Site icon MacDailyNews

Microsoft’s beleaguered Nokia tries high-resolution camera to create demand for also-ran phone

“Nokia Oyj plans to start selling a Lumia smartphone with a high-resolution camera, the Finnish handset maker’s latest effort to revive its comeback bid,” Adam Ewing, Scott Moritz, and Madeline McMahon report for Bloomberg.

“The Lumia 1020 has a 41-megapixel camera, allowing users to take crisper pictures and video through a technology called ‘oversampling,’ Chief Executive Officer Stephen Elop said yesterday at a press conference in New York,” Ewing, Moritz, and McMahon report. “AT&T Inc. will sell the phone for $299.99 with a two-year contract starting July 26, Nokia said.”

MacDailyNews Take: Correction: “AT&T will try to sell the phone…”

Ewing, Moritz, and McMahon report, “Nokia’s previous attempts to focus on high-quality cameras, such as the 41-megapixel Nokia 808 PureView introduced last year, have failed to halt declining sales.”
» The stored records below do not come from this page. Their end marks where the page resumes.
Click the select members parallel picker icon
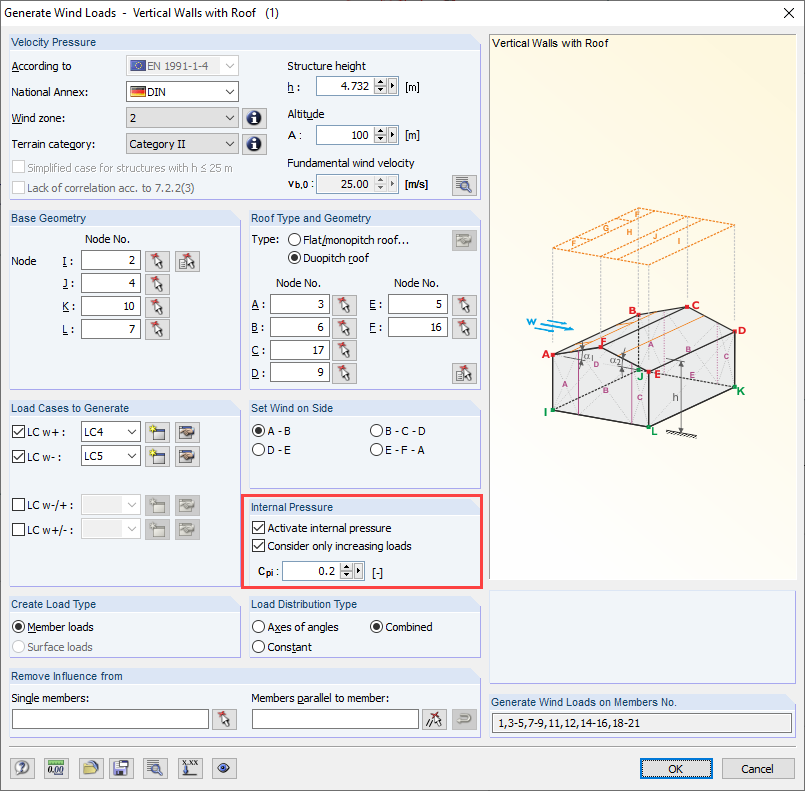The image size is (805, 791). point(434,718)
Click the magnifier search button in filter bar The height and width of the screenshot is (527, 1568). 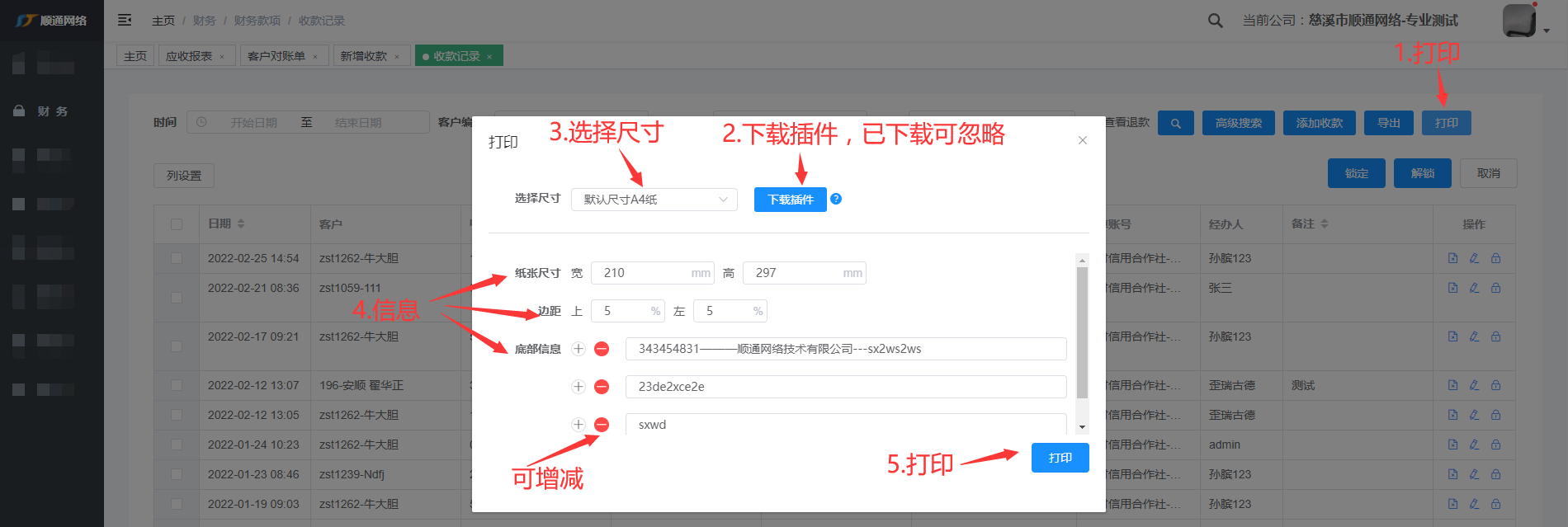point(1175,123)
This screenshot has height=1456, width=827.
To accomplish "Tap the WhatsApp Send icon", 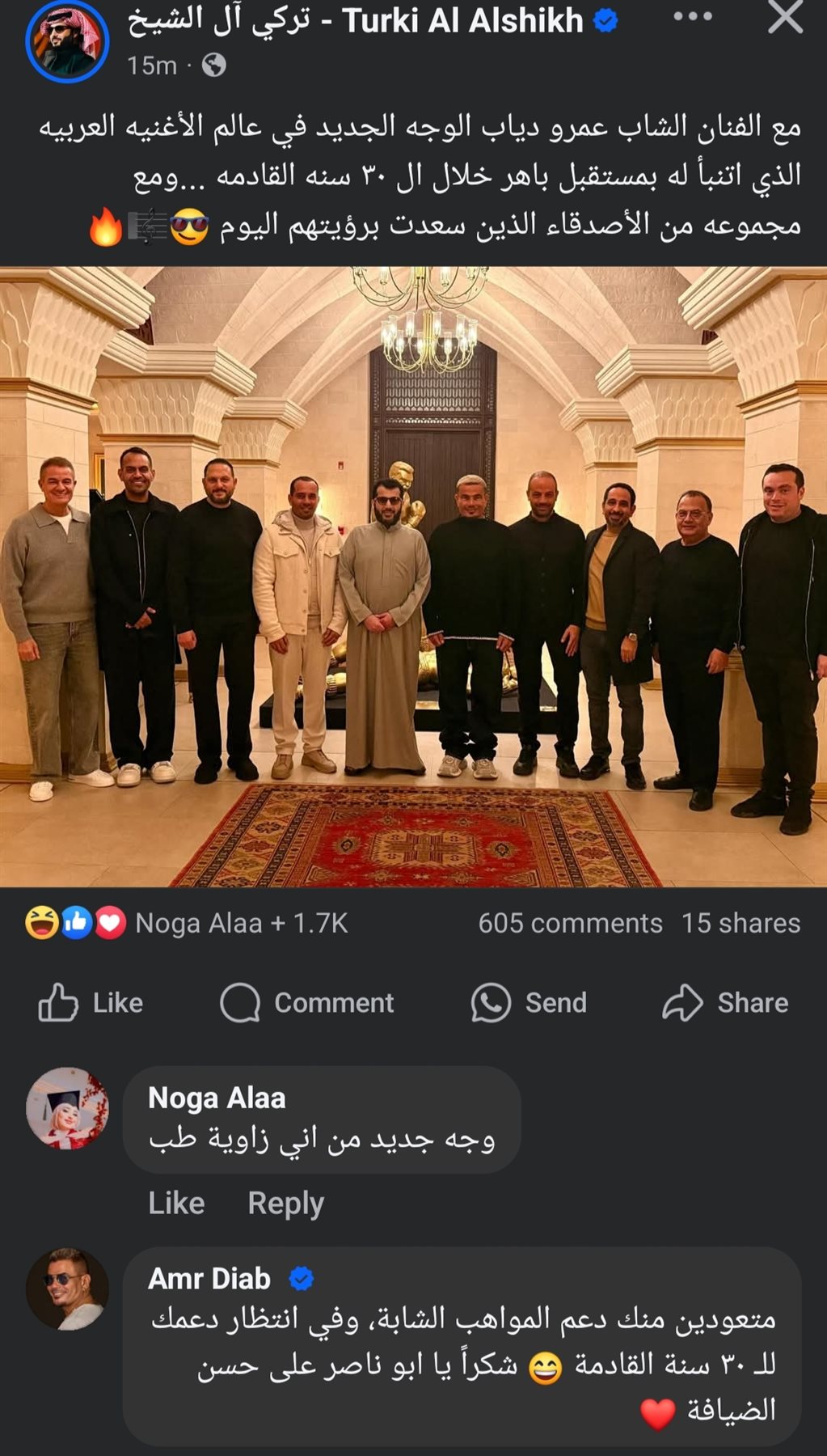I will pyautogui.click(x=491, y=1003).
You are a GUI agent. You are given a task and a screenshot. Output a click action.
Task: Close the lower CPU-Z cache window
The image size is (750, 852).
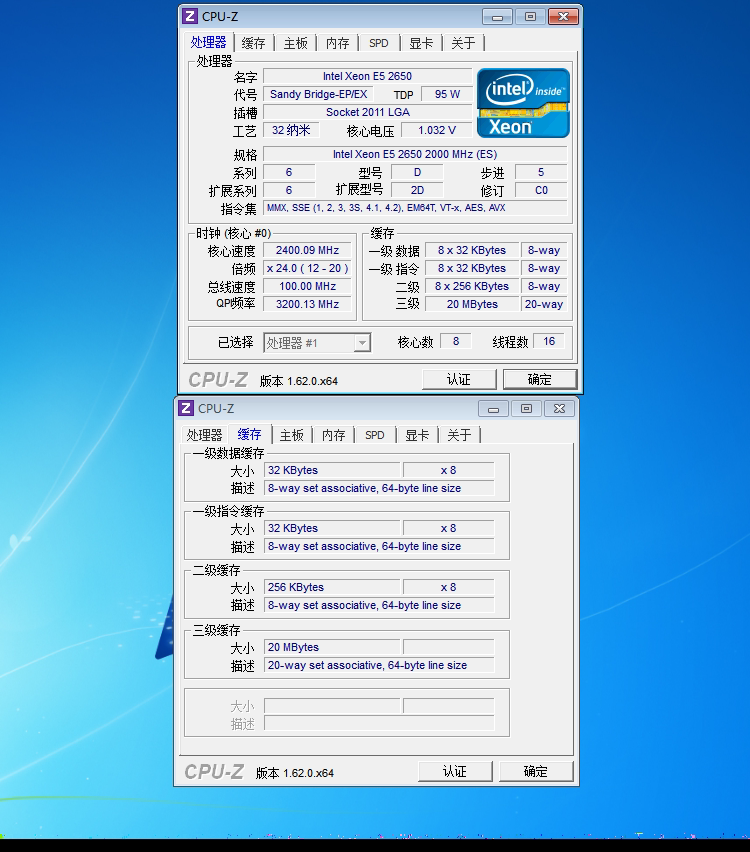click(560, 408)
MacDailyNews Take: Insanity is doing the same thing over and over again but expecting different results. — Rita Mae Brown

Ewing, Moritz, and McMahon report, “The Espoo, Finland-based company’s smartphone unit sales plunged 49 percent in the first quarter as Lumia shipments didn’t rise enough to offset plummeting demand for older models… One of the first smartphone makers, Nokia dominated with a global market share topping 50 percent before Apple’s iPhone and Google Inc.’s Android software were introduced about six years ago.”

MacDailyNews Take: Let’s not revise history, shall we?

Here are the correct dates:
• Apple’s iOS, known then as iPhone OS, was unveiled on January 9, 2007 and released on the original iPhone on June 29, 2007.
• The first commercially available phone to run Google’s Android was the HTC Dream, released on October 22, 2008.

Here’s what Google’s Android looked like before and after Apple’s iPhone:

Ewing, Moritz, and McMahon report, “Nokia’s market share has since collapsed to about 3 percent, according to IDC. The slump has pushed Nokia to losses and forced it to cancel its dividend for the first time in at least 143 years. Nokia’s debt rating was cut last week one step deeper into junk by Standard & Poor’s, which said the handset maker’s net cash may tumble after it agreed to buy Siemens AG (SIE)’s share in their network-equipment venture for 1.7 billion euros.”